In the entries below, every line with the string "diamond" is to be reported.
——————
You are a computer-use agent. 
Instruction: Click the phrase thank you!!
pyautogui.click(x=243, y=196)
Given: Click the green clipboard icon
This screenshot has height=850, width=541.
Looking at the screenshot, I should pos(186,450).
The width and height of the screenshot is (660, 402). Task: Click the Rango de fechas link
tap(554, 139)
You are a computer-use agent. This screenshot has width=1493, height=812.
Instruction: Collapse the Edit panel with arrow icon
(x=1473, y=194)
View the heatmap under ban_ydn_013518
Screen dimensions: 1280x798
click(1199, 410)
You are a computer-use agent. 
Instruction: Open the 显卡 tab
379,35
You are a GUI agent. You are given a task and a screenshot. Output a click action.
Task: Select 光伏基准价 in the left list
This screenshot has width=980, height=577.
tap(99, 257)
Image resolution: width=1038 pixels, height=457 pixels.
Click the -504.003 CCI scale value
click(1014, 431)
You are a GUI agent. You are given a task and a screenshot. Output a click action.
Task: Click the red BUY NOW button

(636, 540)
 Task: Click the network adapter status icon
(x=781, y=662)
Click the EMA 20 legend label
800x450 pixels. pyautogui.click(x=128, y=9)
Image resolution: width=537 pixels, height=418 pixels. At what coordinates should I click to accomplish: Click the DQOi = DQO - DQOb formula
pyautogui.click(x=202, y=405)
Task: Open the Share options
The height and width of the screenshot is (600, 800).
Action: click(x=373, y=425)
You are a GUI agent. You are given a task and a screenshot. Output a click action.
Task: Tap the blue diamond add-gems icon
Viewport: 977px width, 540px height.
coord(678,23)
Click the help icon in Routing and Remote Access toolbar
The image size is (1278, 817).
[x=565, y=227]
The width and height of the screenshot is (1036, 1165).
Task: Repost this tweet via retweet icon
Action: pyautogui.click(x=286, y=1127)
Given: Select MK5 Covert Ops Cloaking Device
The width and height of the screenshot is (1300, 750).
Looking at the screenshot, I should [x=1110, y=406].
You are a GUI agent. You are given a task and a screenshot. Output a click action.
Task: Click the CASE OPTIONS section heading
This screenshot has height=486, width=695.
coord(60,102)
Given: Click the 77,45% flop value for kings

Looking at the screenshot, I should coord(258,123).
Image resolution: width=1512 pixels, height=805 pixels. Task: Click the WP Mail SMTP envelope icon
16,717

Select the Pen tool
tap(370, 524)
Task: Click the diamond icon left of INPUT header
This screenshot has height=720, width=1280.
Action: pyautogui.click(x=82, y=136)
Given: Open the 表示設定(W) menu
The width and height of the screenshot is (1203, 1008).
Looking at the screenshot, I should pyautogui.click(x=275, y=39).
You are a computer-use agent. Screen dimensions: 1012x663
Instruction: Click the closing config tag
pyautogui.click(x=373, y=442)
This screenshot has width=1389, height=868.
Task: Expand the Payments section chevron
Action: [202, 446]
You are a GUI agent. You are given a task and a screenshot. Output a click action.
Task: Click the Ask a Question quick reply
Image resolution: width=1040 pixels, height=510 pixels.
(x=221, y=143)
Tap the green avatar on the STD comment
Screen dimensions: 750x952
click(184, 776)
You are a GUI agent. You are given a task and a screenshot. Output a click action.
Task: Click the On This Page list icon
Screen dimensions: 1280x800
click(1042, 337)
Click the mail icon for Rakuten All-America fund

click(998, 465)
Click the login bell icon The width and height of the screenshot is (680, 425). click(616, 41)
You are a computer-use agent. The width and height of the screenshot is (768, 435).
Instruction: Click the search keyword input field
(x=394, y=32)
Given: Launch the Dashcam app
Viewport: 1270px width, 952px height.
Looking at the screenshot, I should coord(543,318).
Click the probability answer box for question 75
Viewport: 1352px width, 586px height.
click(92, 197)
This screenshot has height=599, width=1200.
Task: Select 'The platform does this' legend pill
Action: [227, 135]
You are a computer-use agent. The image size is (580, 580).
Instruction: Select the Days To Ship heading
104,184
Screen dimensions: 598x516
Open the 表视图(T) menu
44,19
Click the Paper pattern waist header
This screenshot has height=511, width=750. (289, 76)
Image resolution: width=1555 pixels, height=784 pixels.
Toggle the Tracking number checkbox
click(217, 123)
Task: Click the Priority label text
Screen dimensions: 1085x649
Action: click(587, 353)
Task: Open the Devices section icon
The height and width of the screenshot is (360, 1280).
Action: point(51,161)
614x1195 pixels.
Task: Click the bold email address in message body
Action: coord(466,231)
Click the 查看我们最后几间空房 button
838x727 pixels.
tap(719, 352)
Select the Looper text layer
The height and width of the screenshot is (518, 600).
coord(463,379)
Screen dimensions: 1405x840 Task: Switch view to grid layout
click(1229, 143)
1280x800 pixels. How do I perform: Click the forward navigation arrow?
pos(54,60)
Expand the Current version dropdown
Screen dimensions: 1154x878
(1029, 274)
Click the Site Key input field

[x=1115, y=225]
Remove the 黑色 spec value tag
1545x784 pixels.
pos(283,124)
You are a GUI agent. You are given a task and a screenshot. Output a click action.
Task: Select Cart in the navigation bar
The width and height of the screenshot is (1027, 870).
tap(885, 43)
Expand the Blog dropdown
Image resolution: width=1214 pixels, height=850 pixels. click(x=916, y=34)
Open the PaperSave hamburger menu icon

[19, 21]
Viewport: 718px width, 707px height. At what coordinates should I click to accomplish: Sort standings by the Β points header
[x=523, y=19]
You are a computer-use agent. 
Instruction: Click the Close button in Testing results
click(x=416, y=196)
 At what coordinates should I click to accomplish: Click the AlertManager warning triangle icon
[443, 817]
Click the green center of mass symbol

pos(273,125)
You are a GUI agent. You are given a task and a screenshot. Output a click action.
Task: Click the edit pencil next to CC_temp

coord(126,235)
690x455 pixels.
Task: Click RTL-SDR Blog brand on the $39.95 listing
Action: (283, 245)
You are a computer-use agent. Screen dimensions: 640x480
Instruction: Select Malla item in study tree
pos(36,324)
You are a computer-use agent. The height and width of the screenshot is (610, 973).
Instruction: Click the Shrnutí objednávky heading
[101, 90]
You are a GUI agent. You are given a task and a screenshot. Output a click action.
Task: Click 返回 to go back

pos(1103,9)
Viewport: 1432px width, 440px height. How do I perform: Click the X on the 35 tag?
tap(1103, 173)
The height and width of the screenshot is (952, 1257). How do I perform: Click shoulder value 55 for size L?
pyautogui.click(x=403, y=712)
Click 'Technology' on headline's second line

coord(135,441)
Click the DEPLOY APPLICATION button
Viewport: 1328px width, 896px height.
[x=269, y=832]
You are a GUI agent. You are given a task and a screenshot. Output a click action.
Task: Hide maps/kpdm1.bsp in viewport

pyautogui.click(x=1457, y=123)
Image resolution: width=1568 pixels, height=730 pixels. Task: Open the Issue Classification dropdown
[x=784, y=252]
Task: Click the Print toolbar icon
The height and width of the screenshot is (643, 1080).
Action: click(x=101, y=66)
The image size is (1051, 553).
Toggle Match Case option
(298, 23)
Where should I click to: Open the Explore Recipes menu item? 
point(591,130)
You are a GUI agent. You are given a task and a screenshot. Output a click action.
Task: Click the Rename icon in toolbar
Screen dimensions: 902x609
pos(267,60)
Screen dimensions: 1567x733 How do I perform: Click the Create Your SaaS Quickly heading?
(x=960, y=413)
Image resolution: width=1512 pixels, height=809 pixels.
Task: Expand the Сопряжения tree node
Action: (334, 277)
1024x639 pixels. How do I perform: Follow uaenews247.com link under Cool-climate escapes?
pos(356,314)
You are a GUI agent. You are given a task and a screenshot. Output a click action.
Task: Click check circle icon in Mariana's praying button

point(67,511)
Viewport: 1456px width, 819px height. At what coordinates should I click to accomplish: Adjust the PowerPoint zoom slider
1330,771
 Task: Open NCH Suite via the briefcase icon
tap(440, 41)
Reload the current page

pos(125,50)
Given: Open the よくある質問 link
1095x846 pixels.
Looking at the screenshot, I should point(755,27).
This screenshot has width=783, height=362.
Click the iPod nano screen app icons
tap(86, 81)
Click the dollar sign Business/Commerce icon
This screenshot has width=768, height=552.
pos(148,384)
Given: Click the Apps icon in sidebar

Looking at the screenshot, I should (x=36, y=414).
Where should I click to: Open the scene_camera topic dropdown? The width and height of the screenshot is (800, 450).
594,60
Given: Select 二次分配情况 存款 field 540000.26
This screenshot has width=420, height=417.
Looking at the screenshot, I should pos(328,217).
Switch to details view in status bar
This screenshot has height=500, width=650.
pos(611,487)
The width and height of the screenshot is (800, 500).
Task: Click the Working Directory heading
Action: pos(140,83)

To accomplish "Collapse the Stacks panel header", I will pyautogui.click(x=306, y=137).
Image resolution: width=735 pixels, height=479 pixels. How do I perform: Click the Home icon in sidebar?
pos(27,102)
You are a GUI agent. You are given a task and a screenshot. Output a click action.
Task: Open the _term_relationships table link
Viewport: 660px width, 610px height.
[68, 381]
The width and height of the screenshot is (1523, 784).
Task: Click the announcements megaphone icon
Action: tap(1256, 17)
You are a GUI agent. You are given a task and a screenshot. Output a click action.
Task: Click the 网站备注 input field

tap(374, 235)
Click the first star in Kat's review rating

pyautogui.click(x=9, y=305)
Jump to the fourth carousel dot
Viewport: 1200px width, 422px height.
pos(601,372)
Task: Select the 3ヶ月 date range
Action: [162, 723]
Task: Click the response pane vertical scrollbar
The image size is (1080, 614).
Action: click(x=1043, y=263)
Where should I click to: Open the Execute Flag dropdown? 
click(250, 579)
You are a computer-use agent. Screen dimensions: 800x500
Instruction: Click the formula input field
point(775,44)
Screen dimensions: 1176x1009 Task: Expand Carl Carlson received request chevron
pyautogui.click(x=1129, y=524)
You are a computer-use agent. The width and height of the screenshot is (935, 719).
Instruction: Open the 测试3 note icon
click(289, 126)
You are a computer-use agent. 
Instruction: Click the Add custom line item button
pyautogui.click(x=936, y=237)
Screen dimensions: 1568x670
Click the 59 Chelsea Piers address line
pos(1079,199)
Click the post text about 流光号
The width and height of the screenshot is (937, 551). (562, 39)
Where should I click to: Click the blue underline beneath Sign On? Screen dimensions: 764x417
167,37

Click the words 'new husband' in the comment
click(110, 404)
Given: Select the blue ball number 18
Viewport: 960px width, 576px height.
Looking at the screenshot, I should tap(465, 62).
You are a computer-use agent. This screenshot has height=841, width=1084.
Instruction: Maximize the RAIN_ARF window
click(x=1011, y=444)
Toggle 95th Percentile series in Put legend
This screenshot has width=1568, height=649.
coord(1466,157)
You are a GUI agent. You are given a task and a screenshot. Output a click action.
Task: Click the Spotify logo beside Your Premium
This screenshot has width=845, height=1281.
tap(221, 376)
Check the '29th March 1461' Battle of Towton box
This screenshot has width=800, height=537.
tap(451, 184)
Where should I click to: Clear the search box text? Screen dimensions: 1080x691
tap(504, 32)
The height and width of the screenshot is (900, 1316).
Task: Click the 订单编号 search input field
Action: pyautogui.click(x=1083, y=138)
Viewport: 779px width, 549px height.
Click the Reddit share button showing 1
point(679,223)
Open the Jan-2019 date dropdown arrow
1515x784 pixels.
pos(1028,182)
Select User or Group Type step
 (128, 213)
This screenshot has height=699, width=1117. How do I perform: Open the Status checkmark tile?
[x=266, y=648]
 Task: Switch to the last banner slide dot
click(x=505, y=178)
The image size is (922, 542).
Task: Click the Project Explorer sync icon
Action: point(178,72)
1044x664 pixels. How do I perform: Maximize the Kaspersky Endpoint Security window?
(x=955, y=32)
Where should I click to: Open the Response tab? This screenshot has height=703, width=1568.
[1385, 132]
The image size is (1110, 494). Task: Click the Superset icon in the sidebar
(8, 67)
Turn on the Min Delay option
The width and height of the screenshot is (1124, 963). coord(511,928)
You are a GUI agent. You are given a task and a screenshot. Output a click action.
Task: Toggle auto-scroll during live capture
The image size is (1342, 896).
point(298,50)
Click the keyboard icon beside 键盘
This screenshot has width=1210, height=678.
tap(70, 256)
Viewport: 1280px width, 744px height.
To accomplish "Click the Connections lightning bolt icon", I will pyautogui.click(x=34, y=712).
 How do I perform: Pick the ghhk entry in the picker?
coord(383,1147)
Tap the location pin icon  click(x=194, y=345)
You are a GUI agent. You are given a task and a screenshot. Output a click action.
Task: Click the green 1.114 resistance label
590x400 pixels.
——————
- _Solution to the problem_:
Task: Tap the blue diamond add-gems icon
Task: Click the diamond icon left of INPUT header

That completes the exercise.